> [対象の本文]:

~湘南ベルマーレ VS Y.S.C.C.横浜~
12月18日(土)、湘南ベルマーレのホーム小田原アリーナで、今シーズン最後の神奈川ダービー、湘南ベルマーレ VS Y.S.C.C.横浜の試合が開催された。
湘南は暫定で2位、1位の名古屋オーシャンズと勝点差は1ながら、名古屋は試合の消化数が2試合少ないため、もう1つも負けられない状況。ホームゲーム負けなしを継続したいところ。一方の横浜は、中断期間が明けてから勝利がない。とはいえ内容的には接戦の展開が多く、前節も39分を超えてからパワープレーで失点して引き分けるなど、惜しい戦いを繰り広げ、次こそはの思いを重ねてきている。
1stピリオドは湘南のキックオフでスタート。タイトなマークで最初の攻撃を封じた横浜は、早いタイミングで前線にボールを送り、アグレッシブな攻撃の姿勢を打ち出す。その攻撃が実ったのは開始56秒、ペナルティエリア内の混戦から菅原健太選手がゴールを決めた。その後も湘南がリズムを取り戻す隙を与えず、早め早めにゴールに近いところへパスを送り続ける。それはゴレイロの田淵広史選手も同様で、湘南のシュートをキャッチするとそのままドリブルで持ち上がり、シュートを放つ。一度はフィウーザ選手に止められたものの、こぼれ球を拾って再度シュート、ネットを揺らした。その約30秒後にはゴレイロからのロングパスを左サイドで受けた菅原選手がペナルティエリア内にパスを送り、安井嶺芽選手がコースを変えてシュート。3点目を決めた。
ここで湘南は流れを変えるためにタイムアウトを取得する。再開後は湘南が流れを引き寄せるが横浜が体を張って守り、なかなか得点まで繋げることができない。それでも林田フェリペ良孝選手が右サイドをドリブルで持ち上がり、マークを引きつけると逆サイドでフリーになった高橋広大選手へパス。高橋選手は、ゴレイロのタイミングを外してシュートを放ち、1点を返した。
残り時間の主導権を争う中、湘南の攻撃をかわしてカウンターに出た横浜がゴール前にパスを送ると相手陣内から守備に戻った湘南の選手がオウンゴール。さらにピヴォの菅原選手が湘南陣内で起点となってサイドに構える堤優太選手にパス、中央へ折り返したパスを再度菅原選手が受けてゴールへ流し込み、5点目を挙げ、大量リードで折り返しを迎えた。
2ndピリオドに向けた修正が施されるハーフタイム、横浜は開始時間ギリギリまでロッカールームで過ごしていた。

> [課題]: 本文に名前が出てくる選手を、登場する順にすべて挙げてください。

> [提供情報]:
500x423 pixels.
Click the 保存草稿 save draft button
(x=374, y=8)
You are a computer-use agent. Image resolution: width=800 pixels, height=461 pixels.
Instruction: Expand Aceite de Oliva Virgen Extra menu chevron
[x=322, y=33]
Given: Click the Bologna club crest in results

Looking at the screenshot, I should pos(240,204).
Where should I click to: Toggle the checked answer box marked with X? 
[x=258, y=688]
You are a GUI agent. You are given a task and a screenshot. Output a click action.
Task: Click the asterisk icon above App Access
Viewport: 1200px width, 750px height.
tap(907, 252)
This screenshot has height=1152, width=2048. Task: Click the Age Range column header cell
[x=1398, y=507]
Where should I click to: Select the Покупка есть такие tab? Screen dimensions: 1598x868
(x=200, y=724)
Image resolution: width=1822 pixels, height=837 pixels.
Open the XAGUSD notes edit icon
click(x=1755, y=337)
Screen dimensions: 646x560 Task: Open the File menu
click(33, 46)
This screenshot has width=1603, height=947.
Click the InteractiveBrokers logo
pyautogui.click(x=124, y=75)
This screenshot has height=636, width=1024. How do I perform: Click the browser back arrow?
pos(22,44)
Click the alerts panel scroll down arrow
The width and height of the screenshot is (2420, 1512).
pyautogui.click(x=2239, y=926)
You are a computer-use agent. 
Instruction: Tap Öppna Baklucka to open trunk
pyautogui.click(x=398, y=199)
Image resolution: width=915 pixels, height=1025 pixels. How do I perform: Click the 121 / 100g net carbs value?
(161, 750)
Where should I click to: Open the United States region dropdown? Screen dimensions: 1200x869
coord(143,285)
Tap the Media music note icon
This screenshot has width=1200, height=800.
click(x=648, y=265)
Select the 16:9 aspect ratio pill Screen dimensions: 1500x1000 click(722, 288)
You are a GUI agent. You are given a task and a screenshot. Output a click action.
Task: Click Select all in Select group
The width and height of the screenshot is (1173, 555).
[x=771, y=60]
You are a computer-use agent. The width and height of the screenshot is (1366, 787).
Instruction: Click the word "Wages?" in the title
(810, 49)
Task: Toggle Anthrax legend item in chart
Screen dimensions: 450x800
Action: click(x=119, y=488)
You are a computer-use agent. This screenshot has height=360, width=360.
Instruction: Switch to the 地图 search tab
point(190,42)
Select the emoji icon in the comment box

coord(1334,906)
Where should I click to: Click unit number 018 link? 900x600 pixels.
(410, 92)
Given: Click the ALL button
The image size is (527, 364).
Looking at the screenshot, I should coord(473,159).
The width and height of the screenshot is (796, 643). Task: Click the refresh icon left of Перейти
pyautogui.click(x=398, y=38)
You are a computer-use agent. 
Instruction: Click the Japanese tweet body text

> [解答]: 菅原健太、田淵広史、フィウーザ、安井嶺芽、林田フェリペ良孝、高橋広大、堤優太